First of all, it seems to me that the Pakistani government, which is extremely weak to begin with, has been taking this mass murder very seriously, and, for now, no official connection between the terrorists and elements of the Pakistani security services has been uncovered.
At the same time, any reading of the Pakistani English-language press reveals Pakistani voices expressing real anguish and horror over this incident. Take for instance the Inter Press Service news agency article of Nov. 29 from Karachi: “ ‘I feel a great fear that [the Mumbai violence] will adversely affect Pakistan and India relations,’ the prominent Karachi-based feminist poet and writer Attiya Dawood told I.P.S. ‘I can’t say whether Pakistan is involved or not, but whoever is involved, it is not the ordinary people of Pakistan, like myself, or my daughters. We are with our Indian brothers and sisters in their pain and sorrow.’
But while the Pakistani government’s sober response is important, and the sincere expressions of outrage by individual Pakistanis are critical, I am still hoping for more. I am still hoping — just once — for that mass demonstration of “ordinary people” against the Mumbai bombers, not for my sake, not for India’s sake, but for Pakistan’s sake.

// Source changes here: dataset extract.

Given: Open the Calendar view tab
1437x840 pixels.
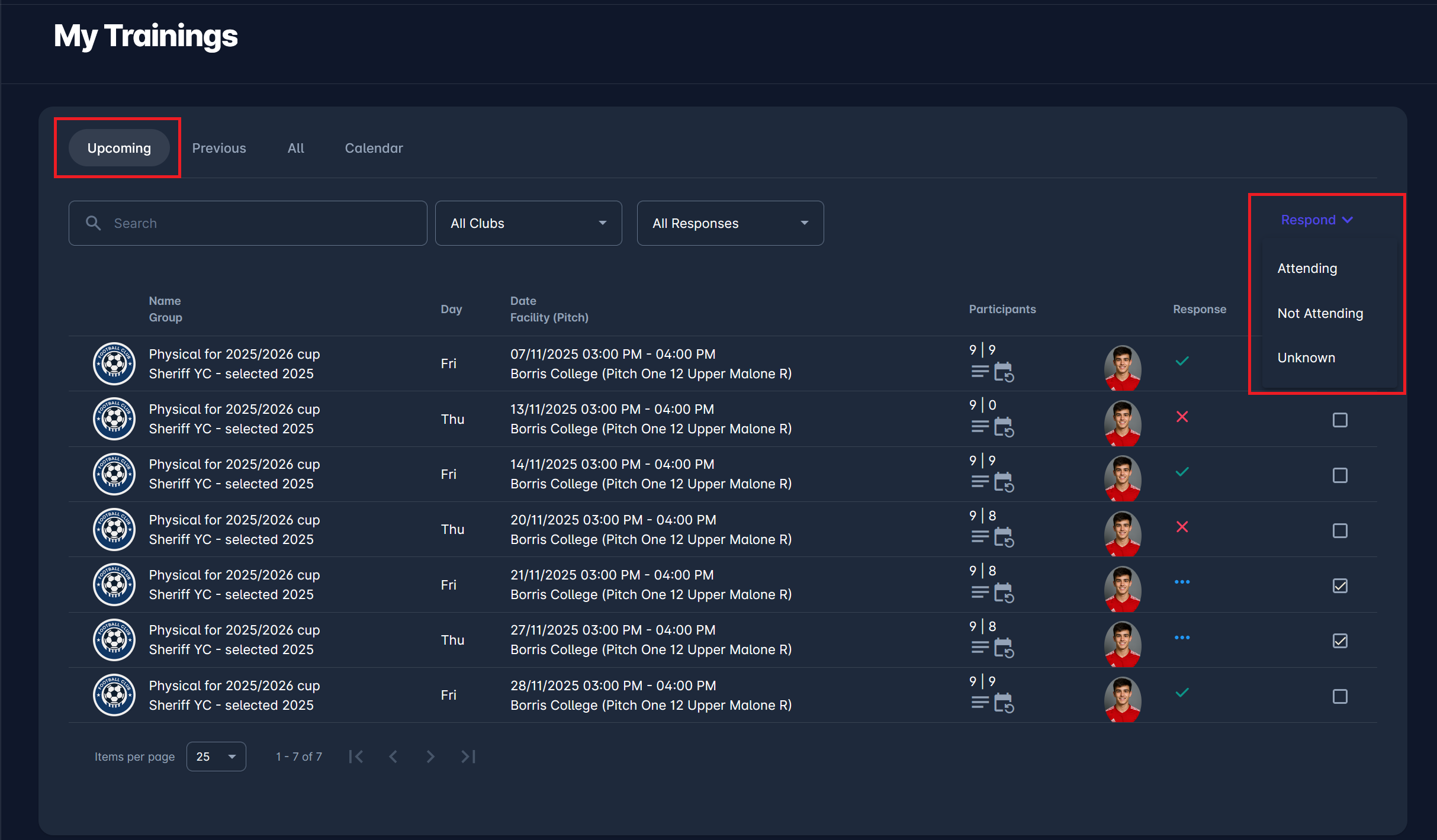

Why? Because it takes a village. The best defense against this kind of murderous violence is to limit the pool of recruits, and the only way to do that is for the home society to isolate, condemn and denounce publicly and repeatedly the murderers — and not amplify, ignore, glorify, justify or “explain” their activities.

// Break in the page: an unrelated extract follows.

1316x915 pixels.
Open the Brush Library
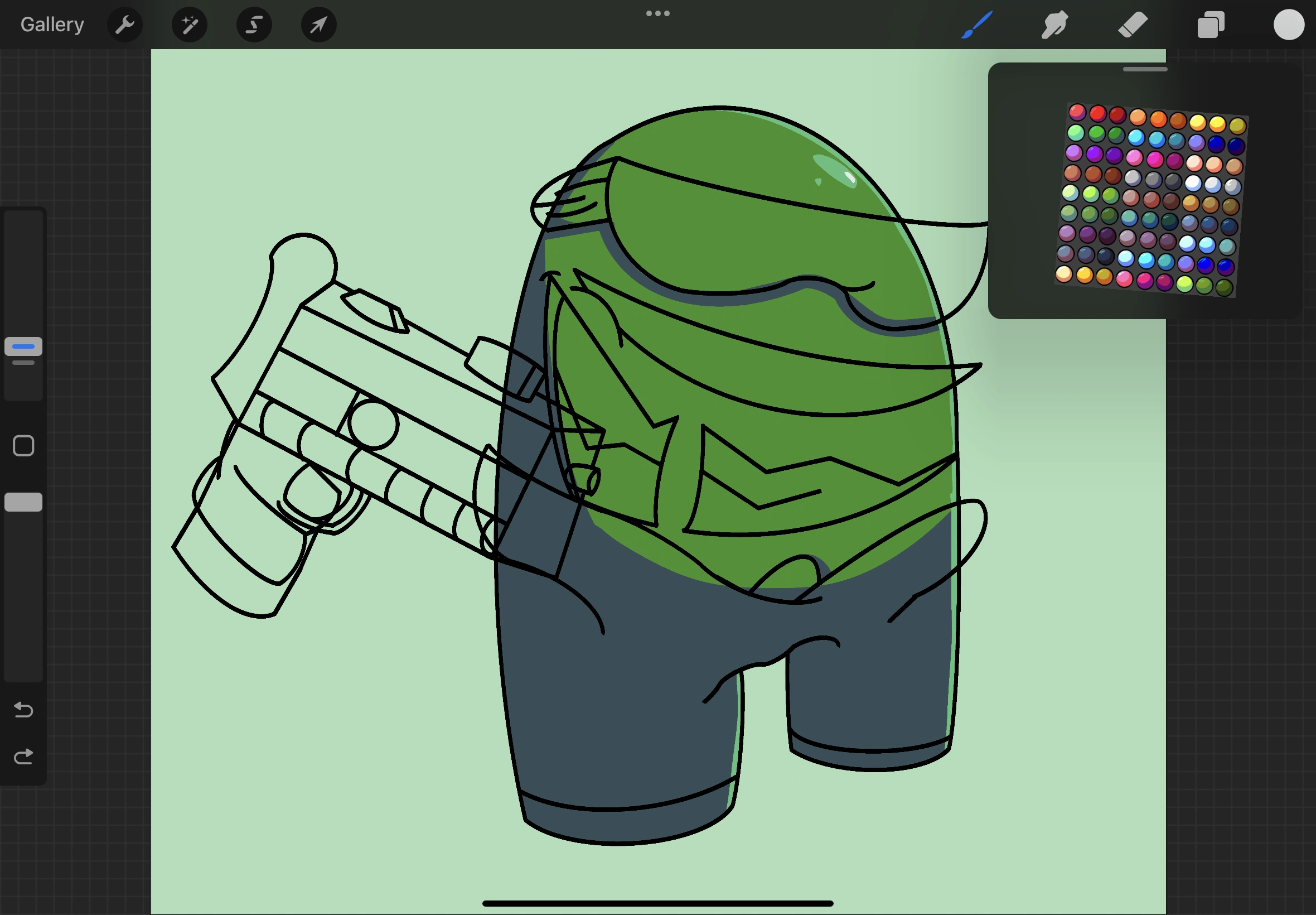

Sure, better intelligence is important. And, yes, better SWAT teams are critical to defeating the perpetrators quickly before they can do much damage. But at the end of the day, terrorists often are just acting on what they sense the majority really wants but doesn’t dare do or say. That is why the most powerful deterrent to their behavior is when the community as a whole says: “No more. What you have done in murdering defenseless men, women and children has brought shame on us and on you.”
Why should Pakistanis do that? Because you can’t have a healthy society that tolerates in any way its own sons going into a modern city, anywhere, and just murdering everyone in sight — including some 40 other Muslims — in a suicide-murder operation, without even bothering to leave a note. Because the act was their note, and destroying just to destroy was their goal. If you do that with enemies abroad, you will do that with enemies at home and destroy your own society in the process.

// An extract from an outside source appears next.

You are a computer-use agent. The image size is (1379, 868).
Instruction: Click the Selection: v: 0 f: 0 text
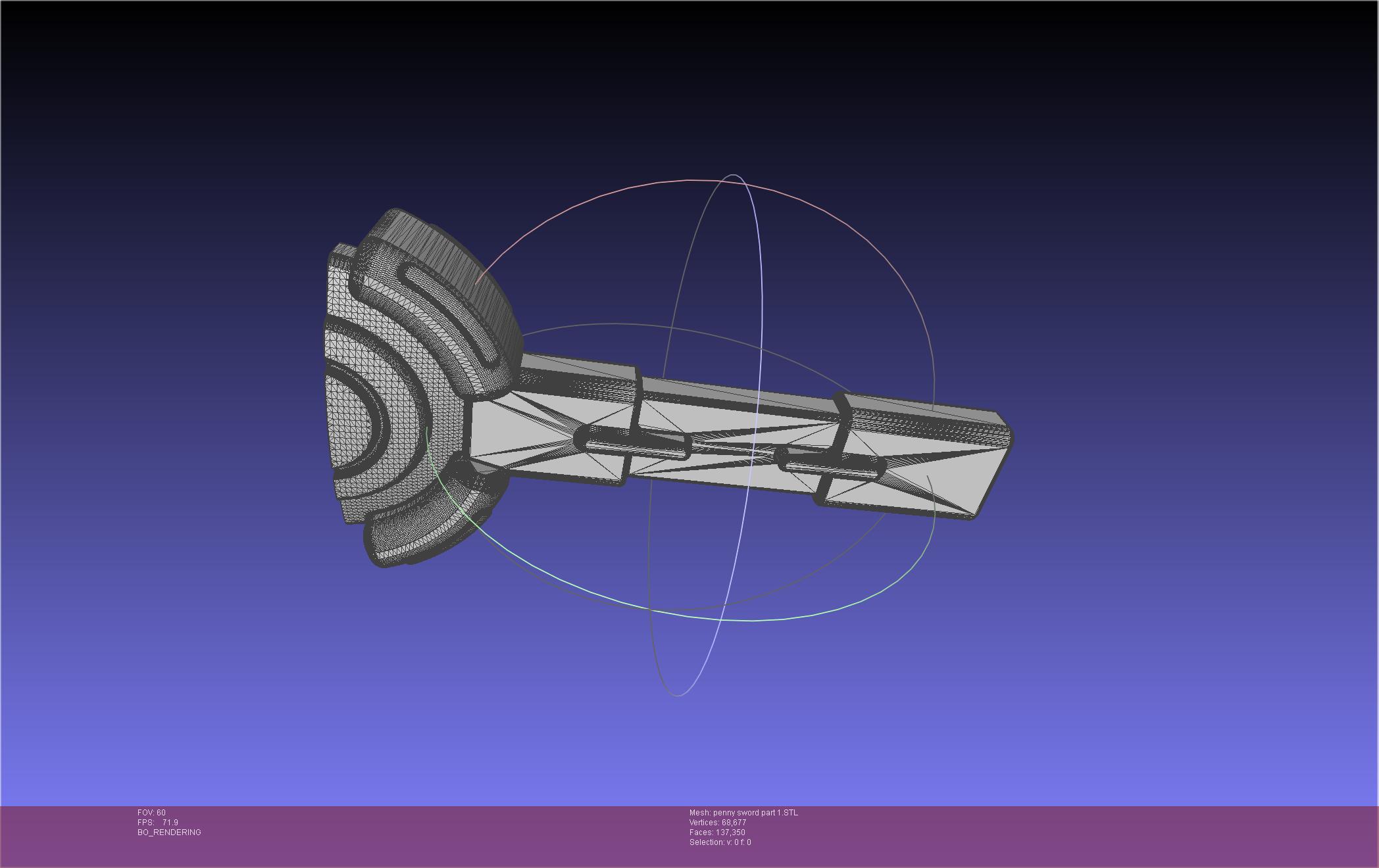pos(720,842)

“I often make the comparison to Catholics during the pedophile priest scandal,” a Muslim woman friend wrote me. “Those Catholics that left the church or spoke out against the church were not trying to prove to anyone that they are anti-pedophile. Nor were they apologizing for Catholics, or trying to make the point that this is not Catholicism to the non-Catholic world. They spoke out because they wanted to influence the church. They wanted to fix a terrible problem” in their own religious community.
We know from the Danish cartoons affair that Pakistanis and other Muslims know how to mobilize quickly to express their heartfelt feelings, not just as individuals, but as a powerful collective. That is what is needed here.
Because, I repeat, this kind of murderous violence only stops when the village — all the good people in Pakistan, including the community elders and spiritual leaders who want a decent future for their country — declares, as a collective, that those who carry out such murders are shameful unbelievers who will not dance with virgins in heaven but burn in hell. And they do it with the same vehemence with which they denounce Danish cartoons.